IRAS.gov.sg - extract details from document using OCR (download template)
This automation flow downloads a document from IRAS and uses OCR to extract information from the document. Accounting firms can do this at scale to download and automate part of their business processes for clients.
// visit IRAS website (for managing taxes in Singapore)
https://www.iras.gov.sg/irashome/default.aspx
// bring Chrome web browser to foreground to be in focus,
// for subsequent steps to click visually on UI elements
click chrome_icon.png
// increase timeout from default 10 seconds to 300 seconds
// to let user sign in, including using 2FA authentication
timeout 300
// log in to personal income tax using visual automation,
// instead of specifying XPath or other web identifiers
// that natively interact with web browser's backend
click login_menu.png
click mytax_option.png
click personal_button.png
// click property tax option under notices menu
click notices_menu.png
click property_option.png
// click link using smart web identifier, in this case text() -
// TagUI auto-selects provided web identifier in following order
// XPath, CSS, id, name, class, title, aria-label, text(), href
click View Notices
// explicitly wait for some time (default is 5 seconds)
wait
// before sending keystrokes to scroll down the page
keyboard [down][down][down][down][down][down][down][down]

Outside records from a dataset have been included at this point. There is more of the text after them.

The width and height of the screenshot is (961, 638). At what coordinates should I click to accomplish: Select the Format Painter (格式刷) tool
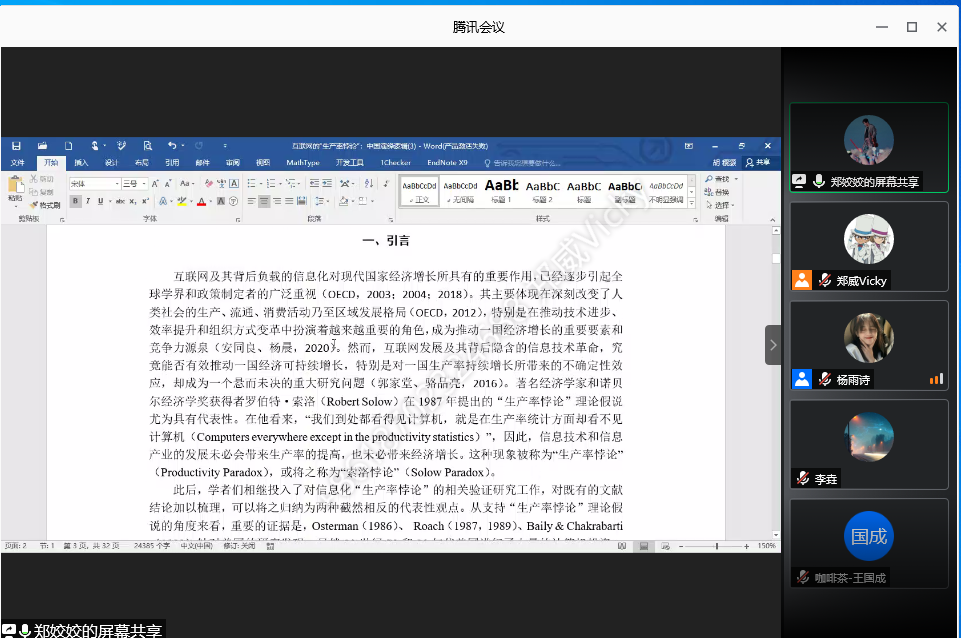tap(45, 205)
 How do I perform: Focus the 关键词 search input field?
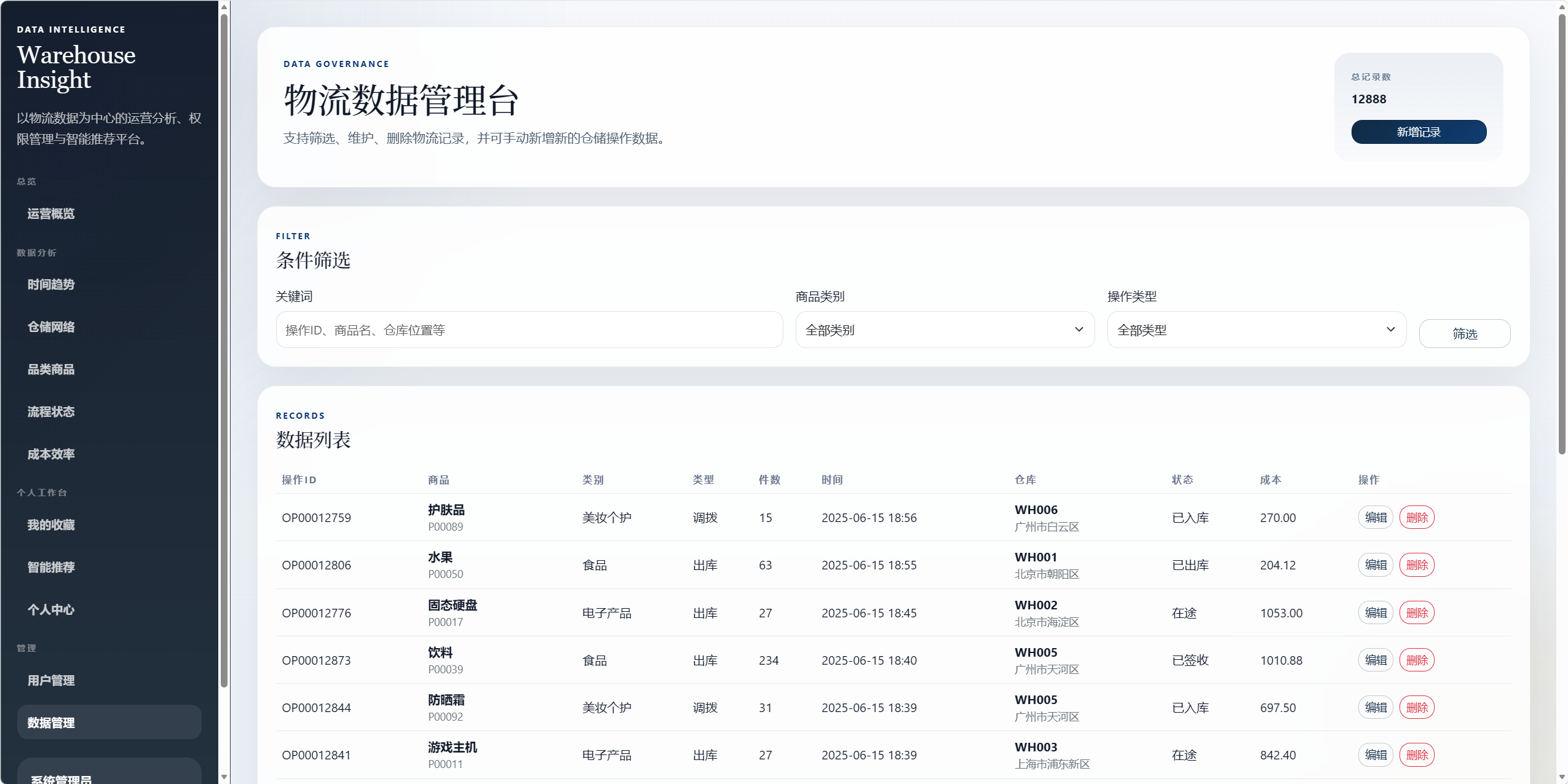[x=529, y=330]
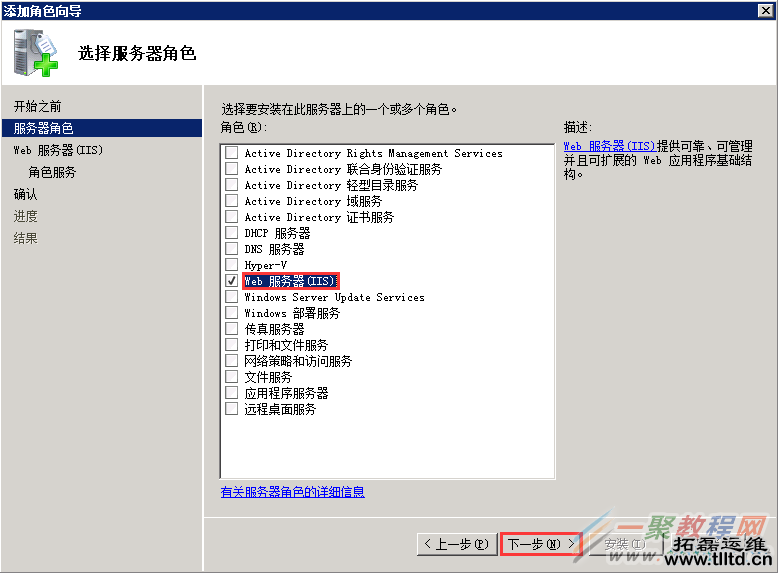Go to 开始之前 step in sidebar
Image resolution: width=778 pixels, height=573 pixels.
coord(38,106)
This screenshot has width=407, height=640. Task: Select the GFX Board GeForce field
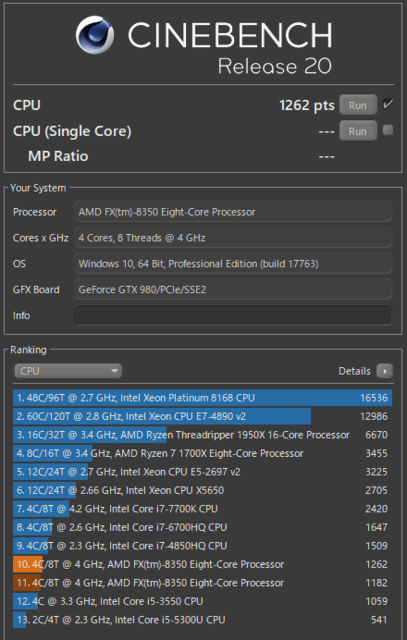[x=233, y=289]
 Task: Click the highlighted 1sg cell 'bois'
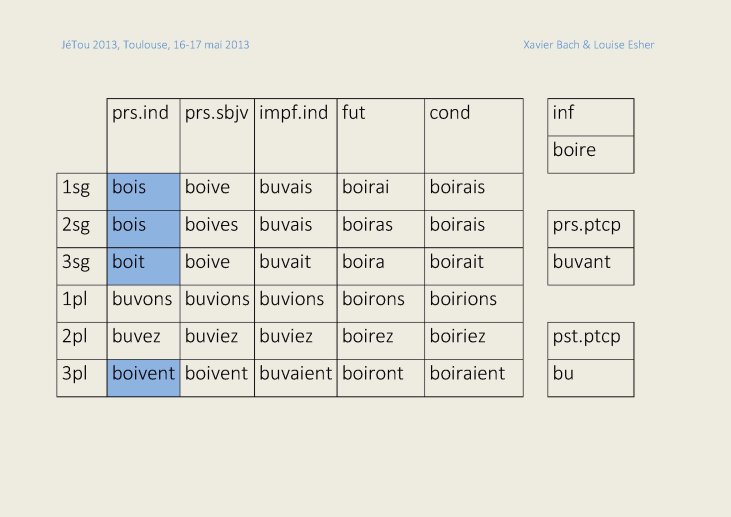coord(144,192)
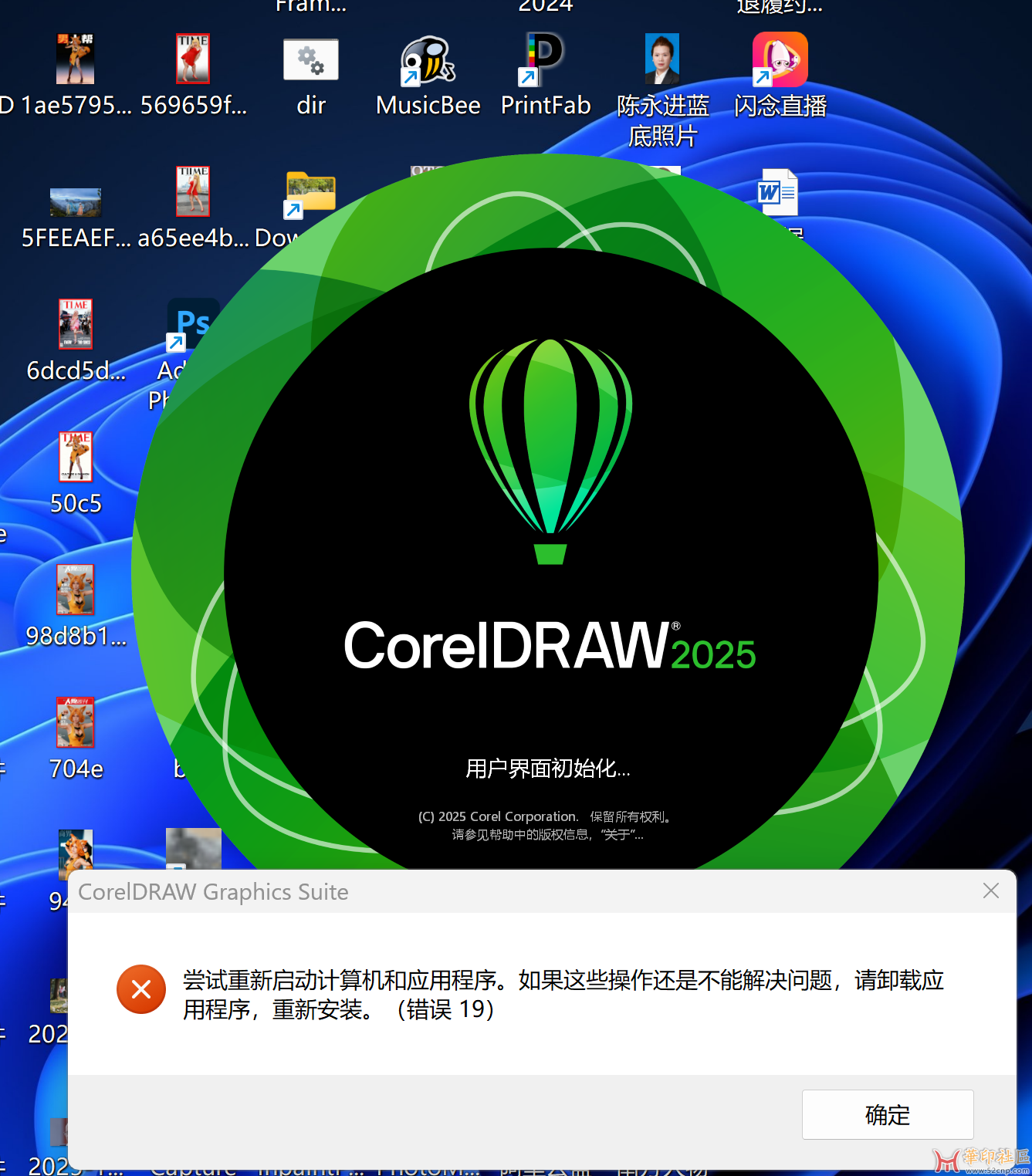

keyboard [down][down][down][down][down][down][down][down]
// click to download IRAS notice document in PDF format
click claim_notification.png
// wait for some time before using keystrokes to open PDF,
wait
// using Spotlight Search on macOS to search for filename
// (there are other ways of opening the PDF on other OSes)
keyboard [cmd][space]
keyboard not-oo[enter]
// wait to make sure PDF is opened in PDF viewer window
// (this is a lazy way, a better way is to use hover step
// on the UI element to look out for until timeout happens)
wait
// move mouse cursor to show the rectangle boundary for OCR
hover (160,200)
hover (380,300)
// use OCR to read text from a pre-defined rectangle region
read (160,200)-(380,300) to property_address
// scroll down to the second page of PDF using the keyboard
keyboard [shift][down][down][down][down][down][down][down]

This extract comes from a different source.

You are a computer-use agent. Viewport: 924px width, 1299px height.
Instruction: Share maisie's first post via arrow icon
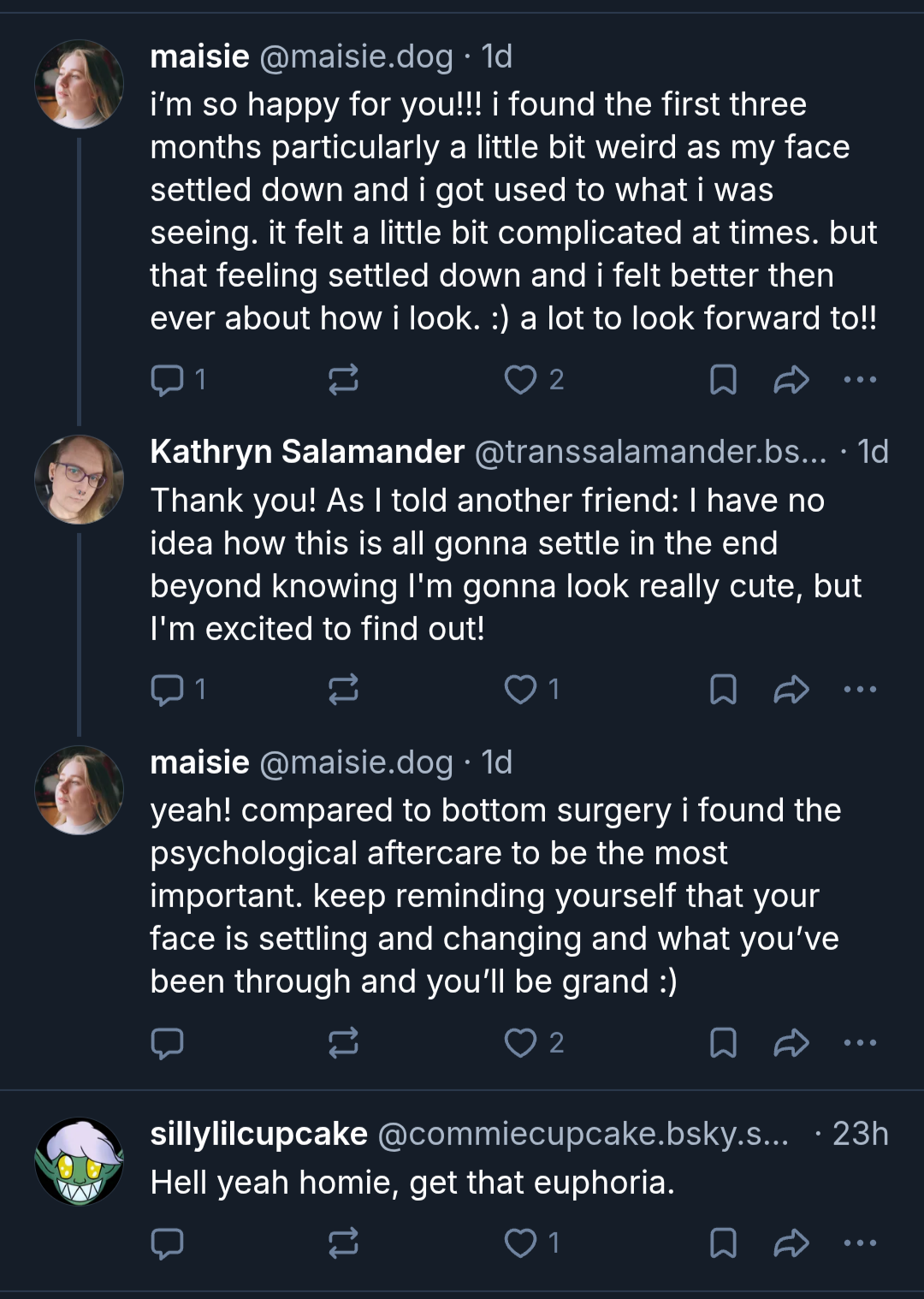coord(791,379)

// use OCR to read text, by using an anchor image and offset
hover lines_anchor.png
x = mouse_x()
y = mouse_y()
top_left_x = x
top_left_y = y - 20
bottom_right_x = x + 160
bottom_right_y = y + 20
// backticks pair `` is used to denote variables instead of text
read (`top_left_x`,`top_left_y`)-(`bottom_right_x`,`bottom_right_y`) to tax_amount
// show popup in browser with property address and tax amount before exiting
// use dom_json variable and dom step to run JavaScript code in browser
dom_json = {property_address: property_address, tax_amount: tax_amount}
dom alert('Tax amount is ' + dom_json.tax_amount + ' for the property ' + dom_json.property_address)
In this automation workflow, the PDF document is a text document, which has better ways to extract text content instead of using OCR. OCR is used for demo purpose to show how an image PDF may be handled.